**Your assignment**
In the records, each line holding "computer" must be reported.

**Supplied entries**
------------------------------------------------

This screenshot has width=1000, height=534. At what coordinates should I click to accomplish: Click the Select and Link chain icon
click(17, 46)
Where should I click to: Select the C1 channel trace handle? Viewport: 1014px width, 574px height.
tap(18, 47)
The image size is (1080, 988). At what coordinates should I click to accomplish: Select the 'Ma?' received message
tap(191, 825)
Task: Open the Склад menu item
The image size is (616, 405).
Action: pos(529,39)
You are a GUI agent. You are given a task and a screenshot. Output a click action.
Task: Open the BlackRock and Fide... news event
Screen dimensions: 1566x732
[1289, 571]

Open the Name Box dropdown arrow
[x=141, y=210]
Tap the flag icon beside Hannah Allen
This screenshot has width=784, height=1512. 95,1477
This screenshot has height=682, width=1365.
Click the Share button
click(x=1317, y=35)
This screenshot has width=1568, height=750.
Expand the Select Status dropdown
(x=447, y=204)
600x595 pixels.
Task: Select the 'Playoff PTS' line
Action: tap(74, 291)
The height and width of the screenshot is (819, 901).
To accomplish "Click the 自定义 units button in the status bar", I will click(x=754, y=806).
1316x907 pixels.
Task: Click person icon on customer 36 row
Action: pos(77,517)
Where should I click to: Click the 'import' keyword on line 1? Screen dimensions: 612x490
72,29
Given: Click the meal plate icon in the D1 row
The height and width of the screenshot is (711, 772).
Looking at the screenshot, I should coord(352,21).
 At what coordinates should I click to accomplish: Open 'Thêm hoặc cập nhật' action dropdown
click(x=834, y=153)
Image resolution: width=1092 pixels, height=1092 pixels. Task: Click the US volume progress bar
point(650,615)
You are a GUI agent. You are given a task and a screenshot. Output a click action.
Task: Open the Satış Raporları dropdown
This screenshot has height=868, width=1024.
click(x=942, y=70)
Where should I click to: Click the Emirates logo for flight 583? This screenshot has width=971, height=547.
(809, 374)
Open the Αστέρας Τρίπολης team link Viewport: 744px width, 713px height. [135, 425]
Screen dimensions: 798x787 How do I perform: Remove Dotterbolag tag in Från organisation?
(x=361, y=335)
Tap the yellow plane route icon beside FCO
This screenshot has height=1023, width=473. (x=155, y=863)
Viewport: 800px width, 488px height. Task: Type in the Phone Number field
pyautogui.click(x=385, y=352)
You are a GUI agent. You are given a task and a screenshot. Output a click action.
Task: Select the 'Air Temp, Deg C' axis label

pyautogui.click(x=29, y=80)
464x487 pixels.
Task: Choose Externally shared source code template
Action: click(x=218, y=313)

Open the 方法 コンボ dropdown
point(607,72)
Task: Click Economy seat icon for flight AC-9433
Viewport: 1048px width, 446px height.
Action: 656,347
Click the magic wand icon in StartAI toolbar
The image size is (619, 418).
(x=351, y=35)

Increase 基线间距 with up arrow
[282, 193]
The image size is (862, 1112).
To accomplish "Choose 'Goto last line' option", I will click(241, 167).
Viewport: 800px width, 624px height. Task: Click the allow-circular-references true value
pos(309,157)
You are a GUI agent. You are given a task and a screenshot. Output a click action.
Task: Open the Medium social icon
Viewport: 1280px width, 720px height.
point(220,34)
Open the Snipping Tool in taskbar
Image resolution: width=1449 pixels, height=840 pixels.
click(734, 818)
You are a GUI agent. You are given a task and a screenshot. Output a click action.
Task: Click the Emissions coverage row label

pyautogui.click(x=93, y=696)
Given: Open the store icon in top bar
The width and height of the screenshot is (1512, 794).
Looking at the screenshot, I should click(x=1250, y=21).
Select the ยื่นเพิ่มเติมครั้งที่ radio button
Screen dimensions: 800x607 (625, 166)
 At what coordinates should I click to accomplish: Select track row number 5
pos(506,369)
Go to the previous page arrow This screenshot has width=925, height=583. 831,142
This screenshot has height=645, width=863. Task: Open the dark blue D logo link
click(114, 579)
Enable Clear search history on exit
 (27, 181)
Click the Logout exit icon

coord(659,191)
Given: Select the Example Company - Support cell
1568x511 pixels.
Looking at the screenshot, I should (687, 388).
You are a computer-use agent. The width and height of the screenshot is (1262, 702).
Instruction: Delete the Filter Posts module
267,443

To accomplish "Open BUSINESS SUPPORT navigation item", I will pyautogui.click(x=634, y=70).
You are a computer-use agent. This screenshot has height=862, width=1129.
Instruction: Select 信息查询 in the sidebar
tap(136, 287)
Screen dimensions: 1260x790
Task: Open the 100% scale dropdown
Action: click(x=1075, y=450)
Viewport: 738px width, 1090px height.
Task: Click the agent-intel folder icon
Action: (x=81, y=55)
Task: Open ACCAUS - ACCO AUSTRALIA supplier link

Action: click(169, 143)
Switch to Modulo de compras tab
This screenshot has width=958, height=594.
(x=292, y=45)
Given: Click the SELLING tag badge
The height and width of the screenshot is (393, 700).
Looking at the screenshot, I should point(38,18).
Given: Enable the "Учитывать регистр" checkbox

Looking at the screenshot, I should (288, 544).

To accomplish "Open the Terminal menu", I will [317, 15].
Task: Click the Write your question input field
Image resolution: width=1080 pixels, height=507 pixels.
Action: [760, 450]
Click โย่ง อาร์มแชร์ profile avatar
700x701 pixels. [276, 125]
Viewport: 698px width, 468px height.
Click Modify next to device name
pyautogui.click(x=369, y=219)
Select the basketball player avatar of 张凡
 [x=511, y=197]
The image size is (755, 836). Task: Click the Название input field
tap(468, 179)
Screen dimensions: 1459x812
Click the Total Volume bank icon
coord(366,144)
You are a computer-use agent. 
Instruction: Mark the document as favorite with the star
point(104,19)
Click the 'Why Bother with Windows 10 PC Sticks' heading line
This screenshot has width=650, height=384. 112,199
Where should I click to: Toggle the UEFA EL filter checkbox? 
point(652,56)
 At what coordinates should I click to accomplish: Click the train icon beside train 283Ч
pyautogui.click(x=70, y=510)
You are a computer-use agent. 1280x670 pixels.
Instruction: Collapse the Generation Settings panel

------------------------------------------------

**Exercise output**
You are a computer-use agent. The width and height of the screenshot is (1262, 702).
You are a computer-use agent. This screenshot has height=862, width=1129.
You are a computer-use agent. 
You are a computer-use agent. 1280x670 pixels.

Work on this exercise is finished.